• _Given task_
In the items below, write out word for word every line from the one containing "The height and" through the one containing "Action: pos(993,74)", with both of those lines included. Leave the pictures out of your answer.
**** Extracted material ****
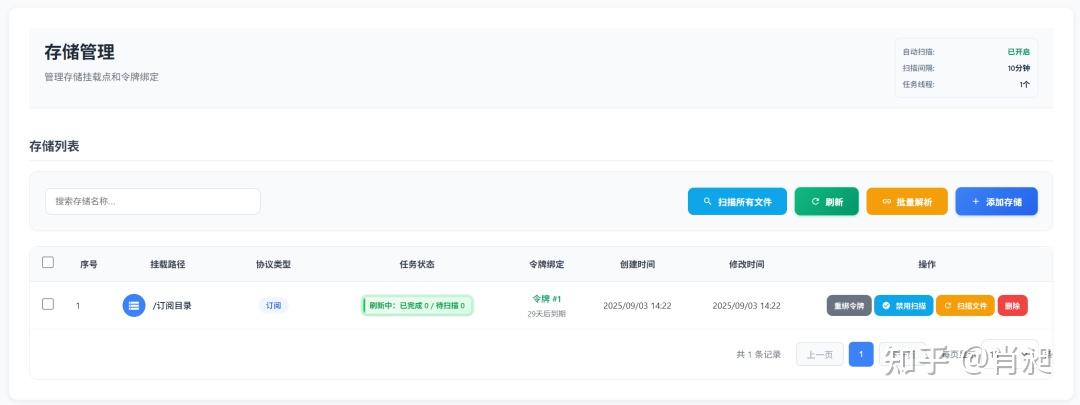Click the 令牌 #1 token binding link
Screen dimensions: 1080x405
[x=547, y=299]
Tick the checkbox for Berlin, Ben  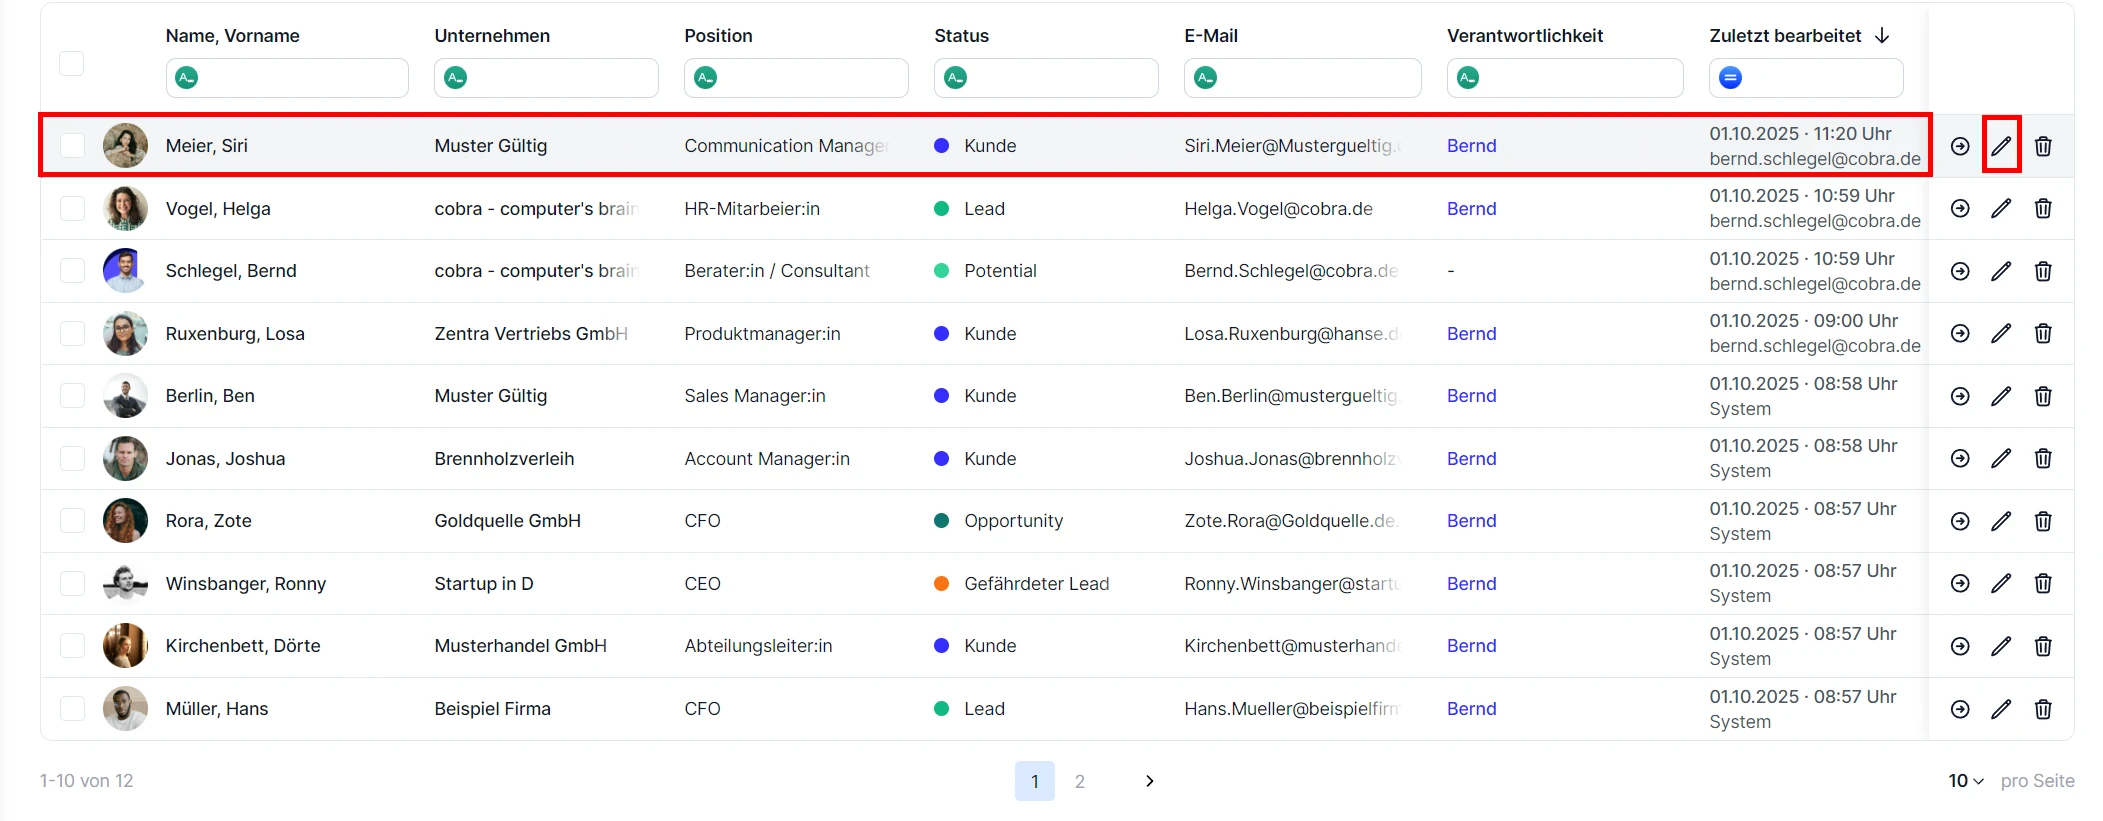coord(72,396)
****
**** Extracted material ****
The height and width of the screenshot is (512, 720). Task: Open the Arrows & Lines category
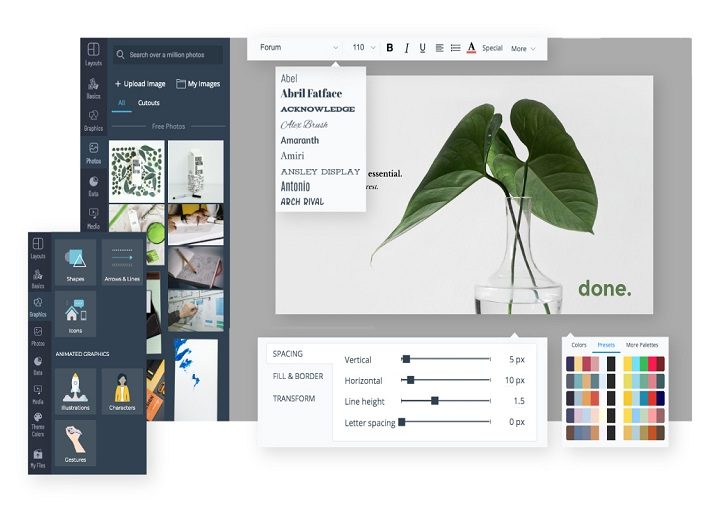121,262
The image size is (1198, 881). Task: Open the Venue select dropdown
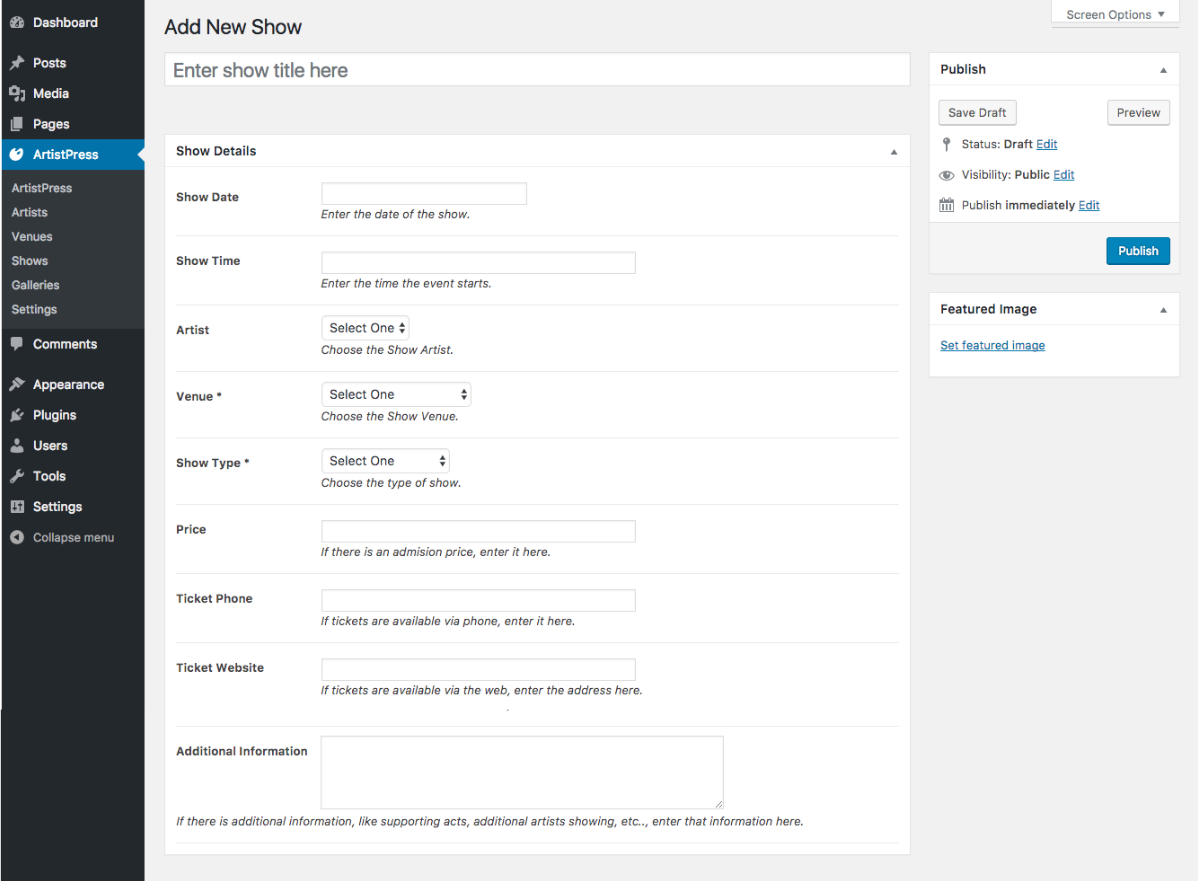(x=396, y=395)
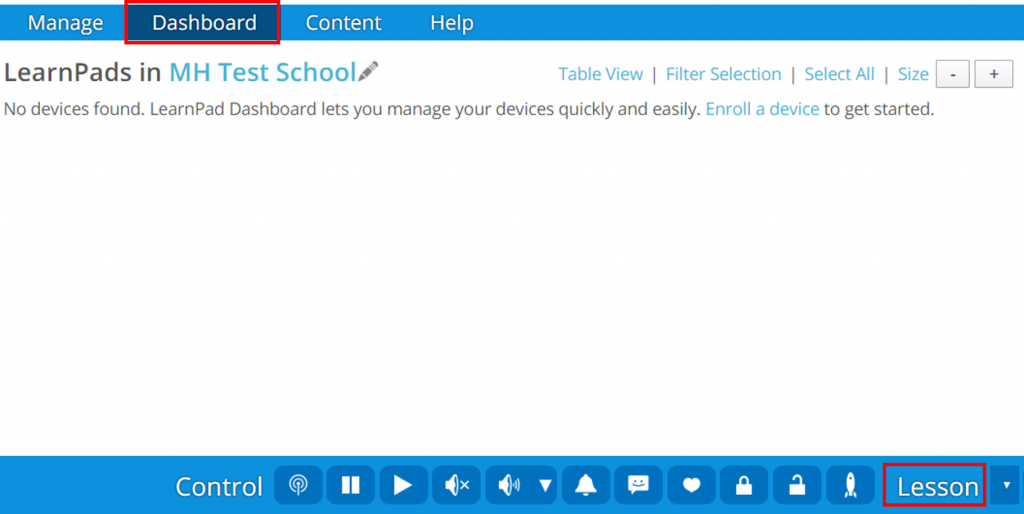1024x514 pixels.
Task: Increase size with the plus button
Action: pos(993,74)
****
• _Completed exercise_
The height and width of the screenshot is (512, 720). Task: Open the Arrows & Lines category
121,262
The image size is (1198, 881). Task: Open the Venue select dropdown
(x=396, y=395)
1024x514 pixels.
Task: Increase size with the plus button
Action: pos(993,74)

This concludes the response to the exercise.